WHAT YOU HAVE TO DO = The answer must consist of each line below that contains the string "next".
:: RECORDS FOR THIS EXERCISE
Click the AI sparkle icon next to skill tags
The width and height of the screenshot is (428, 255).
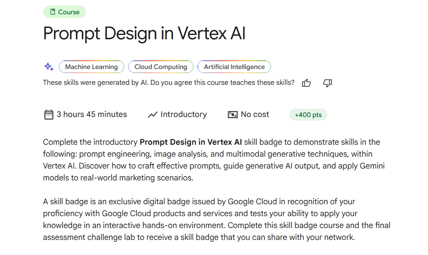(x=48, y=67)
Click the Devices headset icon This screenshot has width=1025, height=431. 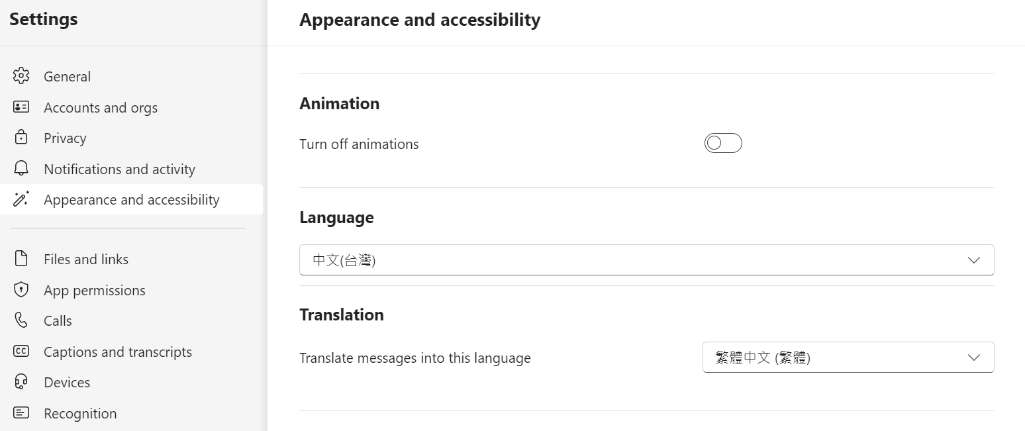21,382
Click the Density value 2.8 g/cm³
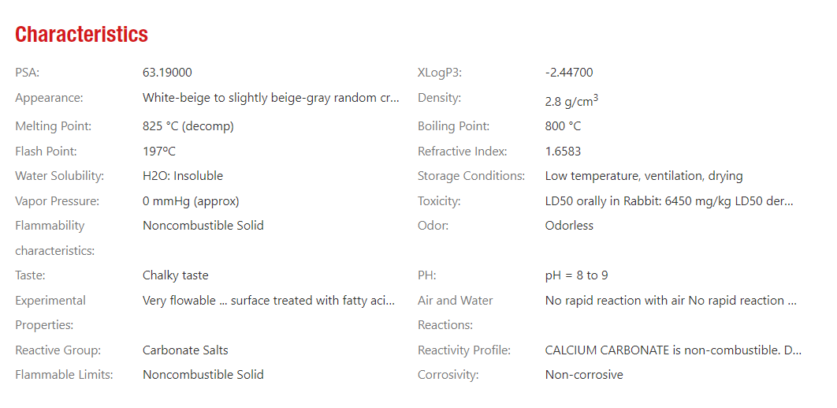This screenshot has width=837, height=408. (571, 101)
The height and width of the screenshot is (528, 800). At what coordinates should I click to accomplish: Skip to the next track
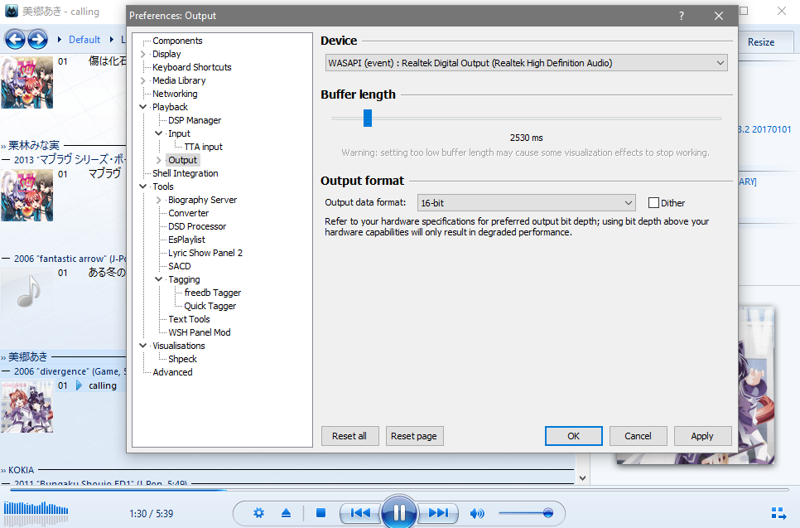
::::
RESPONSE TO THE EXERCISE =
Click the AI sparkle icon next to skill tags
The height and width of the screenshot is (528, 800). At what coordinates should I click to accomplish: Skip to the next track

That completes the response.